### YOUR ASSIGNMENT
Using the material that follows, output exactly the lines from the one containing "Select the 'Banksy' credit label at bottom" through the one containing "Given: Select preset 1 in the left toolbar", with both ends kept.

======== GIVEN RECORDS

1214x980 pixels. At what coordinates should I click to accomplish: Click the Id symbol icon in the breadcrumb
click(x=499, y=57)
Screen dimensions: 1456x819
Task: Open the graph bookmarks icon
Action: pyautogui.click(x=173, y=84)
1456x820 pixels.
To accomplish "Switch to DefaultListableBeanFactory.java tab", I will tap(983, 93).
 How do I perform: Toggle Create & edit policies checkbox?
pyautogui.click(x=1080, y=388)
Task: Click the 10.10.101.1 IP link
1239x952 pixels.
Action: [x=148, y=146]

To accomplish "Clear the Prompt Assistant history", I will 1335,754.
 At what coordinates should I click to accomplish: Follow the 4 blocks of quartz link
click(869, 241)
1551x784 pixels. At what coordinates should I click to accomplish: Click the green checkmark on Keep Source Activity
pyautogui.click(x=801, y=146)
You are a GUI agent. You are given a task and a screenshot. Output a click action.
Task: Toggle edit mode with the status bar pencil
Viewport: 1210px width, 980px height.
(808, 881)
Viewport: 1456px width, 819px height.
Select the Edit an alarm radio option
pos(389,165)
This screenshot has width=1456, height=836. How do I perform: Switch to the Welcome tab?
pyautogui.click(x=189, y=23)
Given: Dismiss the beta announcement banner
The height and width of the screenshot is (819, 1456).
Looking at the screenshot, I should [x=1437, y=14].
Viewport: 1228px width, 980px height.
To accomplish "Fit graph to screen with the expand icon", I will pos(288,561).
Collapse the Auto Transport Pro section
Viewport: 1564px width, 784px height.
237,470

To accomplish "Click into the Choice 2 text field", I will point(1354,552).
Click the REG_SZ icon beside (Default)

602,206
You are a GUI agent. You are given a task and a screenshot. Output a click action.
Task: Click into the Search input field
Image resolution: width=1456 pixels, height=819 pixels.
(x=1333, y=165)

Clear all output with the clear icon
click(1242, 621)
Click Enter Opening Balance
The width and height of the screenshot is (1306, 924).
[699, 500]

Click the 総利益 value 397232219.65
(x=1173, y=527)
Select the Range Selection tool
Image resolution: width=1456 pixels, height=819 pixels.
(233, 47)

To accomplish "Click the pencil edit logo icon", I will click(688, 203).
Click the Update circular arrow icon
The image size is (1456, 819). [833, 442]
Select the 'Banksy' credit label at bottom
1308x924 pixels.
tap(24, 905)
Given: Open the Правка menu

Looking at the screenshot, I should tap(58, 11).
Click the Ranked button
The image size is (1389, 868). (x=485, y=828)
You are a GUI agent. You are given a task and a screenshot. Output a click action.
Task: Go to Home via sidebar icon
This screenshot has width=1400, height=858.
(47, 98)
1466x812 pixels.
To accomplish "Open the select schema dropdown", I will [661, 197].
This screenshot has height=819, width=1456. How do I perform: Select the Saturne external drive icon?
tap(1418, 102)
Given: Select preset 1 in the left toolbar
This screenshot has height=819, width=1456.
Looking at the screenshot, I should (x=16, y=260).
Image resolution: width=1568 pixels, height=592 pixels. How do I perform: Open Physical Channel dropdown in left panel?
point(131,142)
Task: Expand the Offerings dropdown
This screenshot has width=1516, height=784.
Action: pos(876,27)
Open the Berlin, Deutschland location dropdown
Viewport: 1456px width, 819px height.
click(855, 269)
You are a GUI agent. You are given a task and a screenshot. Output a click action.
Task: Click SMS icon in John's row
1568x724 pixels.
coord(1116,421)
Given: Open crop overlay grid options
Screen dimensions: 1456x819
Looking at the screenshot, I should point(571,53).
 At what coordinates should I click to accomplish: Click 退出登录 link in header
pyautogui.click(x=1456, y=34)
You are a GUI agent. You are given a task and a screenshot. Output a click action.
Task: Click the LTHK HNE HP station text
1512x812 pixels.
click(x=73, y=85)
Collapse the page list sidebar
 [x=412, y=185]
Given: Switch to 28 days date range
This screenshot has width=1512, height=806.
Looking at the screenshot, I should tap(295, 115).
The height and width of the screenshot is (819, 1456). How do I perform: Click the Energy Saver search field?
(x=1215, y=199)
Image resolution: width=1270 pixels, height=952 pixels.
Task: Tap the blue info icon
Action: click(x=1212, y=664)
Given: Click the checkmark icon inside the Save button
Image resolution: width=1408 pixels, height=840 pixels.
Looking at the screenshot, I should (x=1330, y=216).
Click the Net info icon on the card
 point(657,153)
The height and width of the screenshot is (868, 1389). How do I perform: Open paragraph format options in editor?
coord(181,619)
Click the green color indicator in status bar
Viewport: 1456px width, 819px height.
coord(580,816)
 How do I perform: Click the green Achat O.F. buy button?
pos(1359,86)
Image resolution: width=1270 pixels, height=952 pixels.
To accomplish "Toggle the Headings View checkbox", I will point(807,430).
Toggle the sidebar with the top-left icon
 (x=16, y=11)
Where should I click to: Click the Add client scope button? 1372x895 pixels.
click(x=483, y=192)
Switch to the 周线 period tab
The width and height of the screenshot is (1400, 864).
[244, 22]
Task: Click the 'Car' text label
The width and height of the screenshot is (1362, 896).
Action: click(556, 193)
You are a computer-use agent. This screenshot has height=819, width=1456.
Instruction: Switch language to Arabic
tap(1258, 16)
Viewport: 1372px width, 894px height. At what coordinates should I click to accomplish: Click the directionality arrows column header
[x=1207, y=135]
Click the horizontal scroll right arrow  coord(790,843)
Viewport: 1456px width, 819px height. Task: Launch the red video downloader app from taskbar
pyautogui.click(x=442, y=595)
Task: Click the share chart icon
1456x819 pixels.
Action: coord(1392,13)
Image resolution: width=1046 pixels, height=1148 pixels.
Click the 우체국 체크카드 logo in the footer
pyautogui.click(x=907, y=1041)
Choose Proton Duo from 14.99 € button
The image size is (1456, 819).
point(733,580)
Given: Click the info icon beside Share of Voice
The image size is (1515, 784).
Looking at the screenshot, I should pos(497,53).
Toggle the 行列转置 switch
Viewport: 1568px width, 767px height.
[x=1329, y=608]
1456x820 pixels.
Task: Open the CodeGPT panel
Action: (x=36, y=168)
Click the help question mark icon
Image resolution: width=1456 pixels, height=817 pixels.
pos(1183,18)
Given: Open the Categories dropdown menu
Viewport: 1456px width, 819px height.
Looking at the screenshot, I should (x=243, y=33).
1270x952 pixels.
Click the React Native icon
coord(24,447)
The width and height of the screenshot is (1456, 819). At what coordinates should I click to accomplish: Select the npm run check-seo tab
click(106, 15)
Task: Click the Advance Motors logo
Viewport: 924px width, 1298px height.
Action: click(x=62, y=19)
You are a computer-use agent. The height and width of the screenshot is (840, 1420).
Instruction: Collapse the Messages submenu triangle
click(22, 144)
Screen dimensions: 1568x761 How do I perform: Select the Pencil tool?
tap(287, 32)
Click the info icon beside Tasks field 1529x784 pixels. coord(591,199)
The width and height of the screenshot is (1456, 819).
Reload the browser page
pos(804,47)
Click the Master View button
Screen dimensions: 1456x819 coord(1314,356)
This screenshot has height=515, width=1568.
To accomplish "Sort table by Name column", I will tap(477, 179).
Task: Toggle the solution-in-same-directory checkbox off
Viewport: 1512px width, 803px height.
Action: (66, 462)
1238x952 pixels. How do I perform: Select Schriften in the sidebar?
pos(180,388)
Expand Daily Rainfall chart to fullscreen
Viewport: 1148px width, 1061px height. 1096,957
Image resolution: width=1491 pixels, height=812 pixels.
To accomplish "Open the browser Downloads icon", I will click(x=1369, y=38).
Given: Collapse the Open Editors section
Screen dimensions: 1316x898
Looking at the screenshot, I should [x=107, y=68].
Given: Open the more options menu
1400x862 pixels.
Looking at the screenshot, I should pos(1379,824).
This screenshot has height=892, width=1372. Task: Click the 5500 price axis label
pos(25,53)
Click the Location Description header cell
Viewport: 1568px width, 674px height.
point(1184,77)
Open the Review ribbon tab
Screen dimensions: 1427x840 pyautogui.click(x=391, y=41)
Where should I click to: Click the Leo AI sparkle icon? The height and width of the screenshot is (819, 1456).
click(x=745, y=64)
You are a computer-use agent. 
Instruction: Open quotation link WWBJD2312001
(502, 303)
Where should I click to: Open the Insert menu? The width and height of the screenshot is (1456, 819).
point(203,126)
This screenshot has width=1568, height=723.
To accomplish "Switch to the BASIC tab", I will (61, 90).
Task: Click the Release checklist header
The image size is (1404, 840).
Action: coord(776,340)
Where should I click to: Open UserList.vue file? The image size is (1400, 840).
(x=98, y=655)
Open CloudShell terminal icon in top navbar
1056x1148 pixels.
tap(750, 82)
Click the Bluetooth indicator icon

================

### RESPONSE
Select the 'Banksy' credit label at bottom
1308x924 pixels.
tap(24, 905)
Given: Open the Правка menu

Looking at the screenshot, I should tap(58, 11).
Click the Ranked button
The image size is (1389, 868). (x=485, y=828)
You are a GUI agent. You are given a task and a screenshot. Output a click action.
Task: Go to Home via sidebar icon
This screenshot has width=1400, height=858.
(47, 98)
1466x812 pixels.
To accomplish "Open the select schema dropdown", I will [661, 197].
This screenshot has height=819, width=1456. How do I perform: Select the Saturne external drive icon?
tap(1418, 102)
Given: Select preset 1 in the left toolbar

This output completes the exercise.